KIC and AGRA recently provided entrepreneurship training, business incubation, post-harvest management support, and productive assets across multiple districts in Northern Ghana as part of implementation of the “Expanding, Mentoring and Coaching to Build Capacity and Expand Access to Technical and Financial Resources for Disadvantaged Youth in Agriculture in Ghana Project”.
These interventions in the selected districts have strengthened the technical, entrepreneurial, and business capacities of young women and youth-led enterprises while improving productivity, reducing post-harvest losses, and enhancing access to quality agricultural inputs. The project is aimed at creating employment opportunities for youth in agriculture in these communities.

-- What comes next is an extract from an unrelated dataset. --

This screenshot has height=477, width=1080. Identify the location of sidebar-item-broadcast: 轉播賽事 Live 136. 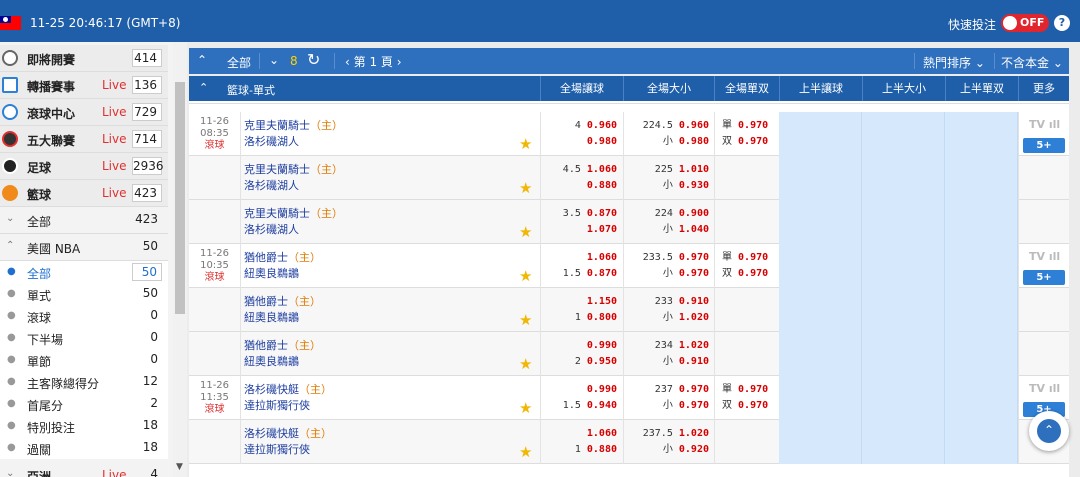
(84, 86).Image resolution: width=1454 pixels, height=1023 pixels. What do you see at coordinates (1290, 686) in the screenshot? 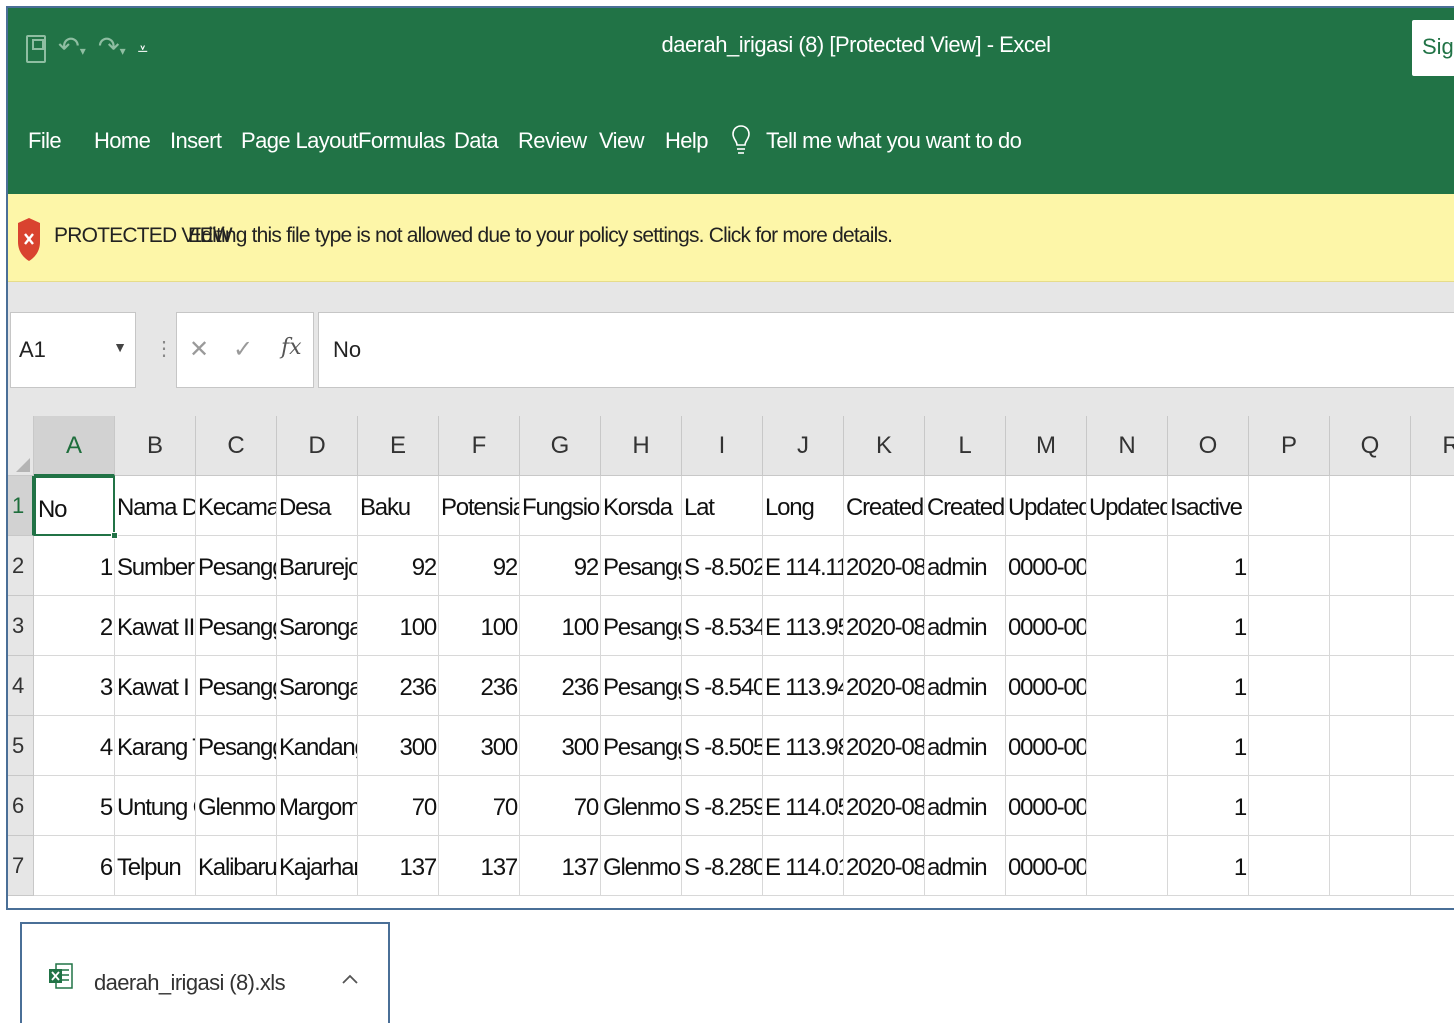
I see `cell-p4` at bounding box center [1290, 686].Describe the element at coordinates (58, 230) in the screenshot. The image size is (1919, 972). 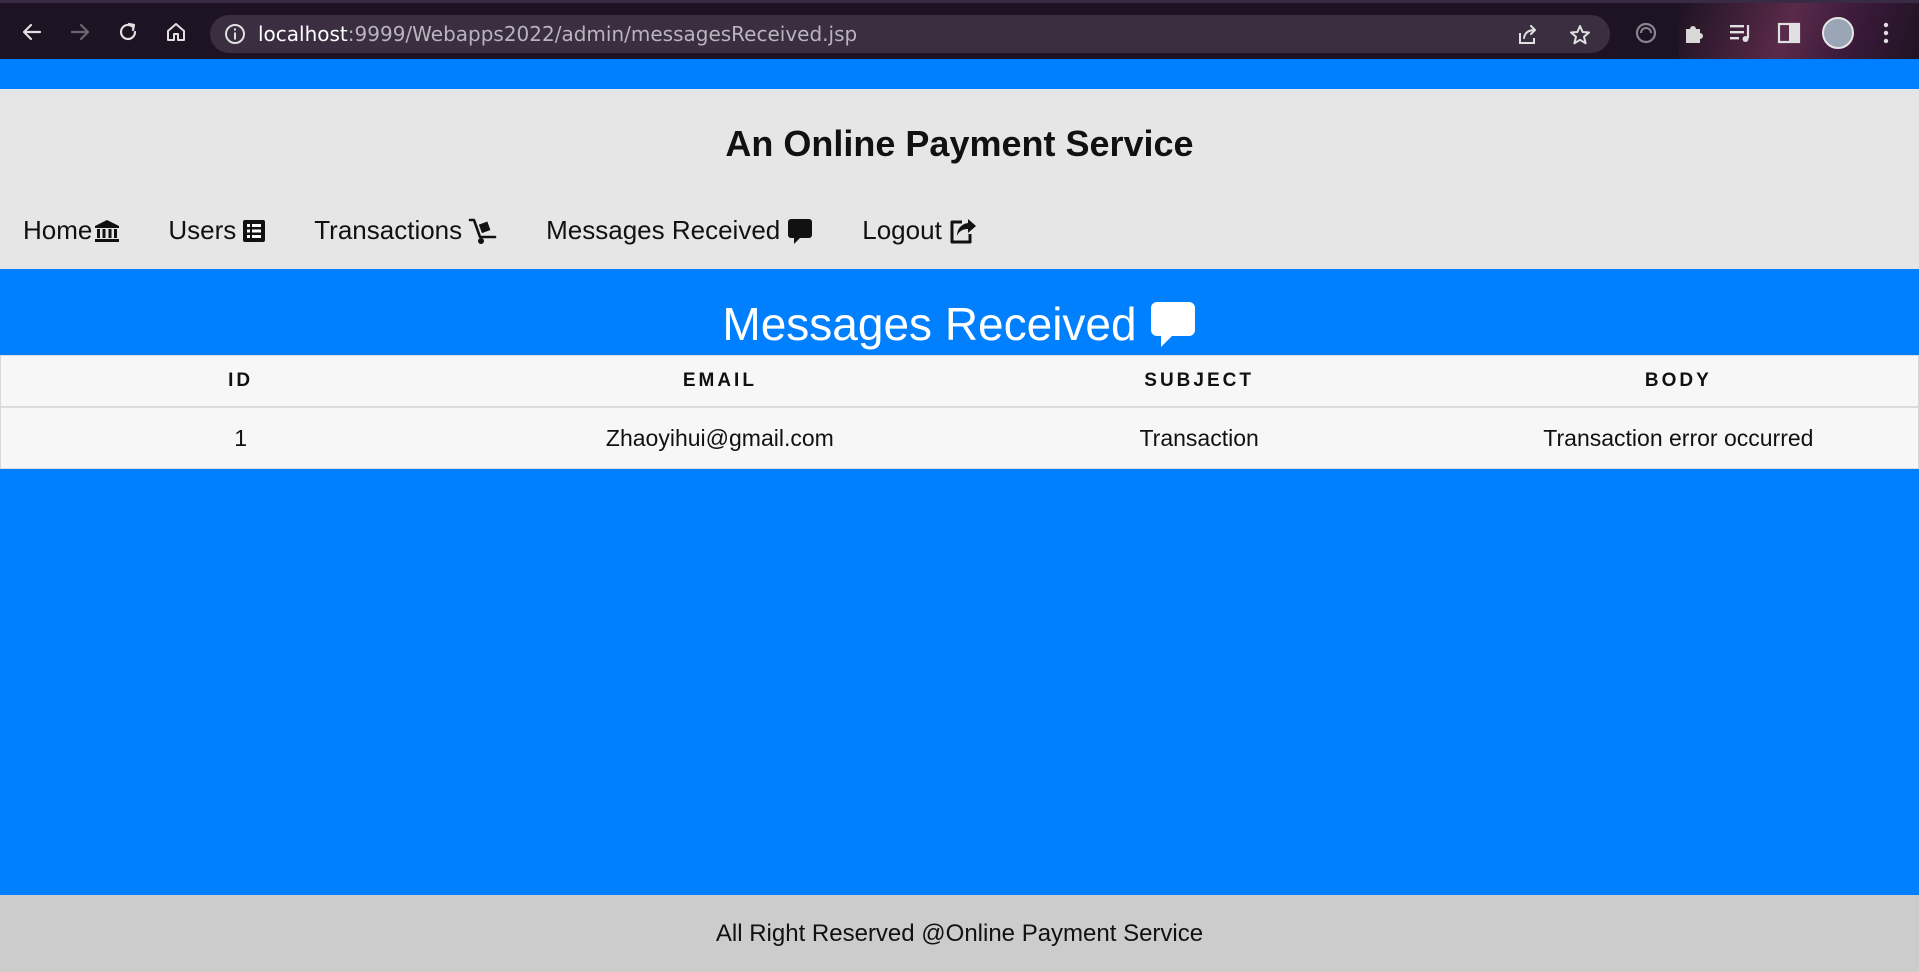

A total of 306 young women from Tamale, Kumbungu, and Bolgatanga successfully completed intensive entrepreneurship and livelihood skills training in soybean value addition, acquiring practical competencies in processing soybean into tom-brown, cereal blends, chips, and kebabs. The programme also strengthened participants’ knowledge in food safety, quality assurance, packaging, branding, and basic enterprise management to enable the establishment of competitive, market-ready agribusinesses. To facilitate immediate business start-up and transition to youth-in-work, all 306 women entrepreneurs received comprehensive starter packs comprising processing equipment, raw materials, packaging supplies, and sealing machines. This strategic investment reduced start-up barriers, accelerated enterprise creation, promoted value addition within the soybean value chain, and created sustainable pathways for improved household incomes and women’s economic empowerment.
941 young rice farmers in the Saboba District benefited from specialized mentoring and coaching through post-harvest loss management training. Participants enhanced their knowledge and practical skills in harvesting, drying, threshing, sorting, storage management, transportation, moisture control, and quality assurance, enabling them to adopt improved post-harvest practices that preserve grain quality and minimize losses. To reinforce adoption of these improved practices, all beneficiaries received certified storage sacks, enabling immediate application of the technologies learned. The combined training and input support is expected to significantly reduce post-harvest losses, improve rice quality and market competitiveness, increase enterprise profitability, strengthen household incomes, and contribute to enhanced food security.
The program is further strengthening market systems by facilitating access to quality agricultural inputs for validated youth entrepreneurs and producer groups. A total of 1,036 crop producers received certified seeds, including pepper, tomato, cabbage, maize, soybean, and rice, to improve agricultural productivity and enterprise performance.
Additionally, 586 young women in Kwame Danso in the Sene West District were supported with improved pepper seeds through a strategic partnership with the Association of Women in Organic Vegetables Production–Sene (AWOVPS). This intervention enhanced women’s participation in commercial vegetable production, improved access to high-quality planting materials, strengthened linkages between producer groups and market actors, and positioned beneficiaries to increase yields, generate higher incomes, and build resilient agribusiness enterprises.
These initiatives have increased opportunities for youth employment, women’s economic empowerment, agribusiness growth, food security, value addition, and sustainable livelihoods across the project districts.
KIC works in partnership with government agencies within the respective districts to promote sustainable growth in local communities.